#### What to work on:
Could you copy the rows below verbatim, beginning at the line that contains "has width=591, height=574." and stopping after the line that contains "click(670, 504)"?

#### Dataset rows:
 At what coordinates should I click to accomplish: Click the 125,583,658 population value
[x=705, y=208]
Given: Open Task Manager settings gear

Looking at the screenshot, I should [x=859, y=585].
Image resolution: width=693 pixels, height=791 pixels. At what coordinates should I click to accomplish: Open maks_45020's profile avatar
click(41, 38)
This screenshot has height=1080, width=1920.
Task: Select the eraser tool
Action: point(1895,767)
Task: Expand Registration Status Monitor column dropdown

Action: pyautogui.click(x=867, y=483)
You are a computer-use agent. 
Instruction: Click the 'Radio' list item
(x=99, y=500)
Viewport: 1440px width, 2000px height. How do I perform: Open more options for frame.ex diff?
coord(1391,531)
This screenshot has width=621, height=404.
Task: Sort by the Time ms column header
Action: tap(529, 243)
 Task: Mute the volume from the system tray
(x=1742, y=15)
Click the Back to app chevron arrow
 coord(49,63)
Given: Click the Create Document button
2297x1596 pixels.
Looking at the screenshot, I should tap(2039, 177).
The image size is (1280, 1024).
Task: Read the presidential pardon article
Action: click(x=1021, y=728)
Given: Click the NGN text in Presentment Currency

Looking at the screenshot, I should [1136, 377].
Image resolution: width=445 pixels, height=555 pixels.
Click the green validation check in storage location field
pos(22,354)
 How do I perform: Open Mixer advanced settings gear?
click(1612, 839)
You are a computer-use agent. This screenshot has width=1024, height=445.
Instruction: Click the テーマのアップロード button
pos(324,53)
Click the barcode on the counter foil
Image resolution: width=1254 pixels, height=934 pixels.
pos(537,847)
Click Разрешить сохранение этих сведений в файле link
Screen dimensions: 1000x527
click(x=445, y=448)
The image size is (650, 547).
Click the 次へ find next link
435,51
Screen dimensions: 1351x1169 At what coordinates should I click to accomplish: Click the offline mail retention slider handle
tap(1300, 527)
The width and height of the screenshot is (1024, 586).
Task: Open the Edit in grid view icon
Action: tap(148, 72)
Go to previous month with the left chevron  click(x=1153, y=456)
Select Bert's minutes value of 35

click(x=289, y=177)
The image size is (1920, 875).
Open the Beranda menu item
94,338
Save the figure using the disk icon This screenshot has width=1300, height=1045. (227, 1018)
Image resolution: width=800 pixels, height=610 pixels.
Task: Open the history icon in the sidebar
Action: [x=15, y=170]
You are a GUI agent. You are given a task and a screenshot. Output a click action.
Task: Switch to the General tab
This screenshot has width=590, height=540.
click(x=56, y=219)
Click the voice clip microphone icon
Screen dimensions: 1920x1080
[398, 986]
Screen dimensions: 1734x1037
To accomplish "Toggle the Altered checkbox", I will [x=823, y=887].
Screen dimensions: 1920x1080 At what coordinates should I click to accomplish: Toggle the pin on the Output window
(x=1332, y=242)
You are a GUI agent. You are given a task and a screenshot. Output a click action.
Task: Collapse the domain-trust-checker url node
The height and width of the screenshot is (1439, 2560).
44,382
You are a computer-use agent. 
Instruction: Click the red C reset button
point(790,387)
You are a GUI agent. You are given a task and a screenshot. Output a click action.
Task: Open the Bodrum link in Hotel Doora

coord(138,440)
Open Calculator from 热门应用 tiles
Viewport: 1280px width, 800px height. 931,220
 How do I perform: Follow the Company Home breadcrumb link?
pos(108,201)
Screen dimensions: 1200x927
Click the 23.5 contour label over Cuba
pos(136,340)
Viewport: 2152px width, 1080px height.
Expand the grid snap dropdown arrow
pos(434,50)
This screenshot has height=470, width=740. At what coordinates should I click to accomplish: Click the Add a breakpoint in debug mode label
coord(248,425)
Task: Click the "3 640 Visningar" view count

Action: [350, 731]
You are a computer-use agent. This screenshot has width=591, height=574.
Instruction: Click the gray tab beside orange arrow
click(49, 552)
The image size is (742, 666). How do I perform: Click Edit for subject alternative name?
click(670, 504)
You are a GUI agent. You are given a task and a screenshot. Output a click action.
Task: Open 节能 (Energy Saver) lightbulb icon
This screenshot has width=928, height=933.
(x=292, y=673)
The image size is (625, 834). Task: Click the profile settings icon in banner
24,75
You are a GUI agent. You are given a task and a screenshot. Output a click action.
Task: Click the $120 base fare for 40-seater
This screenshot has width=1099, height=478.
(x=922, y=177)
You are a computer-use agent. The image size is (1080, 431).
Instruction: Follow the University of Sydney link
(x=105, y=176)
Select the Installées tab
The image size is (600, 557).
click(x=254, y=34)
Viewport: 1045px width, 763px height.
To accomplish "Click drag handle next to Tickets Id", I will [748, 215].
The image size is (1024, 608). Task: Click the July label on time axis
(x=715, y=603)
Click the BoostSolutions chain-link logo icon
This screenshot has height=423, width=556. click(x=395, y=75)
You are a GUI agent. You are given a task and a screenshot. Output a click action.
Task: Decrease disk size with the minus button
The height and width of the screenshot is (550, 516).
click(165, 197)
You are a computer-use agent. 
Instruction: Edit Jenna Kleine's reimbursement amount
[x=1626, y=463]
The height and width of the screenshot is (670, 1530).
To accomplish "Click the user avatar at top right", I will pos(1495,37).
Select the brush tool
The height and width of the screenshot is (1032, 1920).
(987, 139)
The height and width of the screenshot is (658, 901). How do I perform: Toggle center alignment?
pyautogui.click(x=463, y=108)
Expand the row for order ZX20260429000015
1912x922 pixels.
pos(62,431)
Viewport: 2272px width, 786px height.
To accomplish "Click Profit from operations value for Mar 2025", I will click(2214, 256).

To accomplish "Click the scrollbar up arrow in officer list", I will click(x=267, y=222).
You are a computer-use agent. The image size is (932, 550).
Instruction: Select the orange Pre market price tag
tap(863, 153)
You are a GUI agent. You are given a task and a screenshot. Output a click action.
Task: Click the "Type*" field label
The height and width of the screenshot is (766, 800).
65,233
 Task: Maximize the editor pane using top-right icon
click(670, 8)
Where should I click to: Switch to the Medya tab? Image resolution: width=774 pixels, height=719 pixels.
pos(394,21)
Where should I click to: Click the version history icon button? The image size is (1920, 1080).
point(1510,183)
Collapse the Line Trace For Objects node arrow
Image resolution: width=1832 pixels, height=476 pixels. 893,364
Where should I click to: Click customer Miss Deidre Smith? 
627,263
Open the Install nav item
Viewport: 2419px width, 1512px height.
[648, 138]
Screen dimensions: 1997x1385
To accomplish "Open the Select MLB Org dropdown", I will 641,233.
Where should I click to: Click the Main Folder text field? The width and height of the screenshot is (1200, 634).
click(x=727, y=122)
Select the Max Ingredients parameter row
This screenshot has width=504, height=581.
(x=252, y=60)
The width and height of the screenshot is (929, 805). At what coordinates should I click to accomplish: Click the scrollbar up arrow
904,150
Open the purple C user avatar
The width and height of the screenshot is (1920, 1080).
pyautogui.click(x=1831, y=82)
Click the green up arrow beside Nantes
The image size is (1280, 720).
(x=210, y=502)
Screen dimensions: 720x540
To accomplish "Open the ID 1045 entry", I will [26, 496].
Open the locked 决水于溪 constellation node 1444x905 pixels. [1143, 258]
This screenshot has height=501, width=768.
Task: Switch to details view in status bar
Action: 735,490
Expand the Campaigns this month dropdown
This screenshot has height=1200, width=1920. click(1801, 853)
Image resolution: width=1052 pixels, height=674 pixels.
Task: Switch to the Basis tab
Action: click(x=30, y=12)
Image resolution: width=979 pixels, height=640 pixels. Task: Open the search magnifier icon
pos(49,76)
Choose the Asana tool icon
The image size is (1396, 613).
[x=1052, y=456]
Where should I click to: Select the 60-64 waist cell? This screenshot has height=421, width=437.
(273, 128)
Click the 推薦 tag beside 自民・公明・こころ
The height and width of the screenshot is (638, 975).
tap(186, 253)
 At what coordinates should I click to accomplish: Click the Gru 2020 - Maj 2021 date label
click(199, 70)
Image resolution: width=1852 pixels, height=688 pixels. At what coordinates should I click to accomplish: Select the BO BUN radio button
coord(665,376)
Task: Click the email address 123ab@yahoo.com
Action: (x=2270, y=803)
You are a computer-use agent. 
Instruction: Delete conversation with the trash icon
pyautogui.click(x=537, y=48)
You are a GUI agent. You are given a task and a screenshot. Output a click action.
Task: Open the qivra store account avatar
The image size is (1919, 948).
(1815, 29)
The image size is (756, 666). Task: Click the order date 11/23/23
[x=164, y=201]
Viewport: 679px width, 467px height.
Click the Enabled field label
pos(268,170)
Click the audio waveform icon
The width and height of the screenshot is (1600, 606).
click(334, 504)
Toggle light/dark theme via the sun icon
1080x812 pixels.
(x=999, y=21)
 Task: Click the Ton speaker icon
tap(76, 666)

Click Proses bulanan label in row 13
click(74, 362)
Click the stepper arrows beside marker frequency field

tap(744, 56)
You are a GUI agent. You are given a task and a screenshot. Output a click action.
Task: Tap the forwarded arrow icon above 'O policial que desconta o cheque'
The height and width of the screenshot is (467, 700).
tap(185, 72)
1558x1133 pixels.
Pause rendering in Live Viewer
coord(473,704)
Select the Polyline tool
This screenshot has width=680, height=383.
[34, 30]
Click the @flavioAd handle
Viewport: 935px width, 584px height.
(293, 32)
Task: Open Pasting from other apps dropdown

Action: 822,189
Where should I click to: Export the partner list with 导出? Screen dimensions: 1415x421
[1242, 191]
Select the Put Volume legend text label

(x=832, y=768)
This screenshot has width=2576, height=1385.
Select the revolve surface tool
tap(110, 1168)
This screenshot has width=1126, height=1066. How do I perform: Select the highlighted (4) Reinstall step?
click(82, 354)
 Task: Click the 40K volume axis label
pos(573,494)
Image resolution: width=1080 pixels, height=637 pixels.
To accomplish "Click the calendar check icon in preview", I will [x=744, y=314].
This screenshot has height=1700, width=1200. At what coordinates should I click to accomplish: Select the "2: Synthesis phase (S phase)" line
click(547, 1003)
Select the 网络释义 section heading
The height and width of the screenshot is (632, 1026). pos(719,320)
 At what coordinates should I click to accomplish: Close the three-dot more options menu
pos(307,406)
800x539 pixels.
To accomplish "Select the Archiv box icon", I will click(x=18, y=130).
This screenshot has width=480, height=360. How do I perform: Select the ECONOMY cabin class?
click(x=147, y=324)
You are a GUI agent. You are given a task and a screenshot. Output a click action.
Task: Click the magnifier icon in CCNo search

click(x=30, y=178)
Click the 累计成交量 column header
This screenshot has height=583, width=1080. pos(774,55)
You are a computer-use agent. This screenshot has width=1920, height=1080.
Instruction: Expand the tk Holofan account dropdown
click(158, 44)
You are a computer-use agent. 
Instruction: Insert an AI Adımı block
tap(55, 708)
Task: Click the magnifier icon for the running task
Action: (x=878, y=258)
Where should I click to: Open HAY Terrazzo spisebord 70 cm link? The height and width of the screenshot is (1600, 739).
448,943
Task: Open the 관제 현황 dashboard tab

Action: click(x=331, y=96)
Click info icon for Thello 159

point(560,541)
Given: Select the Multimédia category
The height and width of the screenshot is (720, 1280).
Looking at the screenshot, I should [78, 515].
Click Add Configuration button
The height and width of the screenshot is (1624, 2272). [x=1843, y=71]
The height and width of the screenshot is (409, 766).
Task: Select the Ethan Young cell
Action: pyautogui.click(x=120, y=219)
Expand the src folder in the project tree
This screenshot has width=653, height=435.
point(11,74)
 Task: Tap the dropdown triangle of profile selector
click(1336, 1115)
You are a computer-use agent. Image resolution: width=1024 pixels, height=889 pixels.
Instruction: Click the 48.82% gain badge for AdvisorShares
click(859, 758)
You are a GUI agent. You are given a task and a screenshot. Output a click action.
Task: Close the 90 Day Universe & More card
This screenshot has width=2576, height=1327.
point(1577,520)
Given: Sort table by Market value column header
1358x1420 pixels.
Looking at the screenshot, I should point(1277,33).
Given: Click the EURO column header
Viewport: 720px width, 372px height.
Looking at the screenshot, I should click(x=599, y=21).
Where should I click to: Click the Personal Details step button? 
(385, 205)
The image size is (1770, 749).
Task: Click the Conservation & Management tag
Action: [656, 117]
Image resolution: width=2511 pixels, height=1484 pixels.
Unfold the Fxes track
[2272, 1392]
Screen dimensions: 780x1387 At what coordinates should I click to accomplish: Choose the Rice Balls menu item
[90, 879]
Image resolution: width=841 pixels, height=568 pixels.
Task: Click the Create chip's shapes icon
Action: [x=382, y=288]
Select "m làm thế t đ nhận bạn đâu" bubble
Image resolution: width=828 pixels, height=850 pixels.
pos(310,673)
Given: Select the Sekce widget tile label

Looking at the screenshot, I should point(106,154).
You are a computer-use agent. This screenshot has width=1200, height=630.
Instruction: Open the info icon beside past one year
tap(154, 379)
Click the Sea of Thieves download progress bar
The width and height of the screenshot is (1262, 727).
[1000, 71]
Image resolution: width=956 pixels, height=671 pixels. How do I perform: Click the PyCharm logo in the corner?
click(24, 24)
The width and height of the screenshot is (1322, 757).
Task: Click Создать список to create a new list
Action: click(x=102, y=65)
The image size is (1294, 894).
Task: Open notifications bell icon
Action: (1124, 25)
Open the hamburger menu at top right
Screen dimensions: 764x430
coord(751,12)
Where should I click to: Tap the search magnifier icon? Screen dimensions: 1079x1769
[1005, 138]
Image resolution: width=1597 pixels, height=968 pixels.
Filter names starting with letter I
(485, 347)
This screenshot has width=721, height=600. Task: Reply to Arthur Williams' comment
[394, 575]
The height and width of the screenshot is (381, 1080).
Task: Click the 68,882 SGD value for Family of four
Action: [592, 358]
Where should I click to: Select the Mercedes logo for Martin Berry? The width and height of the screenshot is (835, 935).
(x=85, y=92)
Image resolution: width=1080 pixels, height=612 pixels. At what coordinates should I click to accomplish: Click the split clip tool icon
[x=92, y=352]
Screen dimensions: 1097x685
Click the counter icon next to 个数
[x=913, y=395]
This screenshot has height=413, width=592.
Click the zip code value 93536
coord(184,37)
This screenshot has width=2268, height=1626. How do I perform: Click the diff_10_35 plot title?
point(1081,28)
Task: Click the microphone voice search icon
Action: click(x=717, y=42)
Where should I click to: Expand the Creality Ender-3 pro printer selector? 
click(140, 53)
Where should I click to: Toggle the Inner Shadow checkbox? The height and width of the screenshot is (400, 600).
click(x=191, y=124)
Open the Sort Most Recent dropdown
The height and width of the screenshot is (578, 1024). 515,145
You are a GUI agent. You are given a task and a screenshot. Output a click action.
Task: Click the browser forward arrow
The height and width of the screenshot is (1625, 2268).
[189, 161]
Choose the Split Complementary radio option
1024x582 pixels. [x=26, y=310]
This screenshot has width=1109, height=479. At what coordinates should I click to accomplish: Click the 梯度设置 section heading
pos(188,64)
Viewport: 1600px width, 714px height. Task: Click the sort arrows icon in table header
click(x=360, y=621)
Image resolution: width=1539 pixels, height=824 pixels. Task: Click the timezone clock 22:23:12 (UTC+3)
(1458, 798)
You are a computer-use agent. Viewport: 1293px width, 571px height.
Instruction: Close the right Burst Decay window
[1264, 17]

#### Completed task:
You are a computer-use agent. This screenshot has width=591, height=574.
Instruction: Click the gray tab beside orange arrow
click(49, 552)
The image size is (742, 666). How do I perform: Click Edit for subject alternative name?
click(670, 504)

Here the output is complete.